Which lines below fall between the one containing "http://www.championbrickrepair.com (1179, 1262)" and the one containing "Unsere AGBs (171, 2468)"? Repeat them exactly, counting both of those lines, and add nothing else.
START Excerpted data
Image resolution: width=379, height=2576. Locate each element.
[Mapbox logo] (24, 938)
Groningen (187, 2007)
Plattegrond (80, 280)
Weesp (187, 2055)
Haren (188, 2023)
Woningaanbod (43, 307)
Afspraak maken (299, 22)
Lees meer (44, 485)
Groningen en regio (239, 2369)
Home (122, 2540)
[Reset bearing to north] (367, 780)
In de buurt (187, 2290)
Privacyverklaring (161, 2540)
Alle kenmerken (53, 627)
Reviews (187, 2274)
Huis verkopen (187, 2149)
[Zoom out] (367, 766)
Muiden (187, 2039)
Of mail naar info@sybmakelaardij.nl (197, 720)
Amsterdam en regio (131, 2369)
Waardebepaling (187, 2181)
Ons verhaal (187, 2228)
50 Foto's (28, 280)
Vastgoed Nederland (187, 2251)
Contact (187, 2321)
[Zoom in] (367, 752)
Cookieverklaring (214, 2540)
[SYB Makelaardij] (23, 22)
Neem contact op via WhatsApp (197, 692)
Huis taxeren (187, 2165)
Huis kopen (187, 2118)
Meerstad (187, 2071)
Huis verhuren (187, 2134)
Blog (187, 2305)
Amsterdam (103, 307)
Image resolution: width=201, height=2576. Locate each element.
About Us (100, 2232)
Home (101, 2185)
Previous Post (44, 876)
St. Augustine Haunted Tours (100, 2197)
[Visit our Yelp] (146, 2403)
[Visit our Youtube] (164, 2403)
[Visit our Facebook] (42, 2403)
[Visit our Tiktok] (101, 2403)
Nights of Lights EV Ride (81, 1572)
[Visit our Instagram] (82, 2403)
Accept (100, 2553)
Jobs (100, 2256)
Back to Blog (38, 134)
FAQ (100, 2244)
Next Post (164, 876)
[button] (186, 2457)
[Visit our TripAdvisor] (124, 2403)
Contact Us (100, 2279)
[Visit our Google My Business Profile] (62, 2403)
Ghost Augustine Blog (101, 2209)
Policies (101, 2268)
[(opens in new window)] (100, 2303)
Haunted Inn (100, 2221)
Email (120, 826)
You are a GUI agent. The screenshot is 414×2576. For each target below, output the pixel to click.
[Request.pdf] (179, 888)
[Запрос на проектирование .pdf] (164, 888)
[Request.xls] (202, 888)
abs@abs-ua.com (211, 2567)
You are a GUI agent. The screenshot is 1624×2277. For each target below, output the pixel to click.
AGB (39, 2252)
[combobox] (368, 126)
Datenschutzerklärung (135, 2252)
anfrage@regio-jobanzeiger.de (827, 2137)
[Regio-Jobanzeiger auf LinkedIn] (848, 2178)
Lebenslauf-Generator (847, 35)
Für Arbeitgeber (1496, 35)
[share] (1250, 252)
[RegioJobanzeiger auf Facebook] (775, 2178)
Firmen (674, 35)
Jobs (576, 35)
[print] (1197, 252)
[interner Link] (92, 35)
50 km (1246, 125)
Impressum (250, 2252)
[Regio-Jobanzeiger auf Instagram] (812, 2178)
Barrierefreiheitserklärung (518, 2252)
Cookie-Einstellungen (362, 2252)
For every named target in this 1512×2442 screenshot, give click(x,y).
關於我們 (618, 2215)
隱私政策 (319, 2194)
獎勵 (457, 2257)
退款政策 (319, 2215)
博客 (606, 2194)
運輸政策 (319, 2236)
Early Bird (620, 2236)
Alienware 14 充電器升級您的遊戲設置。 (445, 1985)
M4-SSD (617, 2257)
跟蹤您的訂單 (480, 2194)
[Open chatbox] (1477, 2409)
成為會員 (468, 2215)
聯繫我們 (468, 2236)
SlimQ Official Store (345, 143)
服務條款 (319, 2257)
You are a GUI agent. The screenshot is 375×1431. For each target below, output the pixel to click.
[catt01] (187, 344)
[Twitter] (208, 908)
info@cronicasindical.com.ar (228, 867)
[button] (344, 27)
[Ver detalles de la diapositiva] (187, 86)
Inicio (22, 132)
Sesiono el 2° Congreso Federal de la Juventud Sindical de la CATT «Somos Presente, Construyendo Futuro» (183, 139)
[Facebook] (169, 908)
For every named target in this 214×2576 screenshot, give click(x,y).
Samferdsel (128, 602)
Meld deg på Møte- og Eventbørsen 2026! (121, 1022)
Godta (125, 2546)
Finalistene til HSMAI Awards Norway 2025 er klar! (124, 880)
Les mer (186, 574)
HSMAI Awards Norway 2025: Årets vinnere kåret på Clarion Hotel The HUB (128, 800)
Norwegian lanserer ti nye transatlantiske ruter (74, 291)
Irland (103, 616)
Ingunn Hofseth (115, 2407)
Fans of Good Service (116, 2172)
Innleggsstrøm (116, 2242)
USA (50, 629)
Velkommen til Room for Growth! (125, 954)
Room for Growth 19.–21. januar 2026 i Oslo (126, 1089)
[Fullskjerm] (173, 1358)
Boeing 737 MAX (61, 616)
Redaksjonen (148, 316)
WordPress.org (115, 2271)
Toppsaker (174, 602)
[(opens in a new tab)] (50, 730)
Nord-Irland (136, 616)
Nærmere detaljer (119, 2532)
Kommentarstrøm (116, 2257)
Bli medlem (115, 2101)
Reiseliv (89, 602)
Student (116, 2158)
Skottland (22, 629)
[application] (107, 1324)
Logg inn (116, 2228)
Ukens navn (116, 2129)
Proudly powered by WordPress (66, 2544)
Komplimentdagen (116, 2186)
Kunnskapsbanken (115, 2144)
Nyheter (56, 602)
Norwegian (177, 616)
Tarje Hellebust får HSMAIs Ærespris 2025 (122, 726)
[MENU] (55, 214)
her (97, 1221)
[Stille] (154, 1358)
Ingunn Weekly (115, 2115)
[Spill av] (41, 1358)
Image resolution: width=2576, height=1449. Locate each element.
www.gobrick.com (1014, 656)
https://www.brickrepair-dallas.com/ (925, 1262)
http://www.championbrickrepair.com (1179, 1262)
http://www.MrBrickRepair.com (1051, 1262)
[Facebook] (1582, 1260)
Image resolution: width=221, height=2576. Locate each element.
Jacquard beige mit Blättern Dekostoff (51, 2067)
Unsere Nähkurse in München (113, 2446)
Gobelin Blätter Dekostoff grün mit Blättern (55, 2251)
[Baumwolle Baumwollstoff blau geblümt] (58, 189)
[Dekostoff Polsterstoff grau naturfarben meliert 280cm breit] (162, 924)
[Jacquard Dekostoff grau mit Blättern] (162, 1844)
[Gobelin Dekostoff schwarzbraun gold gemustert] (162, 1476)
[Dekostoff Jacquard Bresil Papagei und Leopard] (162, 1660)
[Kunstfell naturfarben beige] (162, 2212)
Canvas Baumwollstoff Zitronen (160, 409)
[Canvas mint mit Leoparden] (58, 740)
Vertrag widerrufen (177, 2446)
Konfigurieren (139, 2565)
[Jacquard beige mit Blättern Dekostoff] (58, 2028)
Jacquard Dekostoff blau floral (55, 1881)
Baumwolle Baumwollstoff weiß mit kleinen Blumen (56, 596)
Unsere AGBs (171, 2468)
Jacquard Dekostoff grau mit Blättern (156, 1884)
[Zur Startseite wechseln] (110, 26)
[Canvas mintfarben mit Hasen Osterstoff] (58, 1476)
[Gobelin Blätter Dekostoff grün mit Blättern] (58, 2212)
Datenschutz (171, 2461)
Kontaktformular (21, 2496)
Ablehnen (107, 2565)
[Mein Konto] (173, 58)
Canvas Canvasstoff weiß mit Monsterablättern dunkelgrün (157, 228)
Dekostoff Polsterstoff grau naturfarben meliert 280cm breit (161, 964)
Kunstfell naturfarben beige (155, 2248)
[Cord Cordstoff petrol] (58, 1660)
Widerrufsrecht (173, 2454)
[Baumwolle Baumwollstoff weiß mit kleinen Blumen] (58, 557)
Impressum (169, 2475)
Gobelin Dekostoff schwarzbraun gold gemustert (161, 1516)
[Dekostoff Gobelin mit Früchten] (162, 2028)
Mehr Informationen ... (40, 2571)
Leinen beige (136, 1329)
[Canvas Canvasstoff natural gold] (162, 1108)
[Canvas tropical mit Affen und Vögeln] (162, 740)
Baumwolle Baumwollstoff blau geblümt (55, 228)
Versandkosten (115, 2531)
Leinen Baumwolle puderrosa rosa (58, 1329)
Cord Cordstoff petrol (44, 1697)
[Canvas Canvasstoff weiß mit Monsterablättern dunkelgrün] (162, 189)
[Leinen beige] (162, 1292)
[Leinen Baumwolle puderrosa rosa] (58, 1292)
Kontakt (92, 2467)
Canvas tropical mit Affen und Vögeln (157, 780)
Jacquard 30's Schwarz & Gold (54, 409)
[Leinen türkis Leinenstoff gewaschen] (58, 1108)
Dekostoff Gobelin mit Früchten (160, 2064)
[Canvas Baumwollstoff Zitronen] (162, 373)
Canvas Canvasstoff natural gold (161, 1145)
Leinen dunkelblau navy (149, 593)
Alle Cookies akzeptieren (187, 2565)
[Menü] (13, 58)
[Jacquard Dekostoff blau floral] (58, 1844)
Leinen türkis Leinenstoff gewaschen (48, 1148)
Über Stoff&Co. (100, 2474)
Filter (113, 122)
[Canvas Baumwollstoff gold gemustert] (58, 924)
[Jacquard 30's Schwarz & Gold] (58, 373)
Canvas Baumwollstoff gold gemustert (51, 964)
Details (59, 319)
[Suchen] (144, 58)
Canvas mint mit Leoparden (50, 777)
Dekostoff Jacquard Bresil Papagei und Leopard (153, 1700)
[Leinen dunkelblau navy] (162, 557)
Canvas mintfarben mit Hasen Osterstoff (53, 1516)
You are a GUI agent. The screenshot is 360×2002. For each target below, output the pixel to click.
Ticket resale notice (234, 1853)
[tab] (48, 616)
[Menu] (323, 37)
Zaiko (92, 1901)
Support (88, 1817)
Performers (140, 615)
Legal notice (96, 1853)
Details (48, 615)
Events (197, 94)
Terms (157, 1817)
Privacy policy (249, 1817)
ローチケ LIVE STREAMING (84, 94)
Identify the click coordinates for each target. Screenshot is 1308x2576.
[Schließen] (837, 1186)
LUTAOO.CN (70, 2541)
END Excerpted data
### [Result]
http://www.championbrickrepair.com (1179, 1262)
http://www.MrBrickRepair.com (1051, 1262)
[Facebook] (1582, 1260)
Image resolution: width=221, height=2576. Locate each element.
Jacquard beige mit Blättern Dekostoff (51, 2067)
Unsere Nähkurse in München (113, 2446)
Gobelin Blätter Dekostoff grün mit Blättern (55, 2251)
[Baumwolle Baumwollstoff blau geblümt] (58, 189)
[Dekostoff Polsterstoff grau naturfarben meliert 280cm breit] (162, 924)
[Jacquard Dekostoff grau mit Blättern] (162, 1844)
[Gobelin Dekostoff schwarzbraun gold gemustert] (162, 1476)
[Dekostoff Jacquard Bresil Papagei und Leopard] (162, 1660)
[Kunstfell naturfarben beige] (162, 2212)
Canvas Baumwollstoff Zitronen (160, 409)
[Canvas mint mit Leoparden] (58, 740)
Vertrag widerrufen (177, 2446)
Konfigurieren (139, 2565)
[Jacquard beige mit Blättern Dekostoff] (58, 2028)
Jacquard Dekostoff blau floral (55, 1881)
Baumwolle Baumwollstoff weiß mit kleinen Blumen (56, 596)
Unsere AGBs (171, 2468)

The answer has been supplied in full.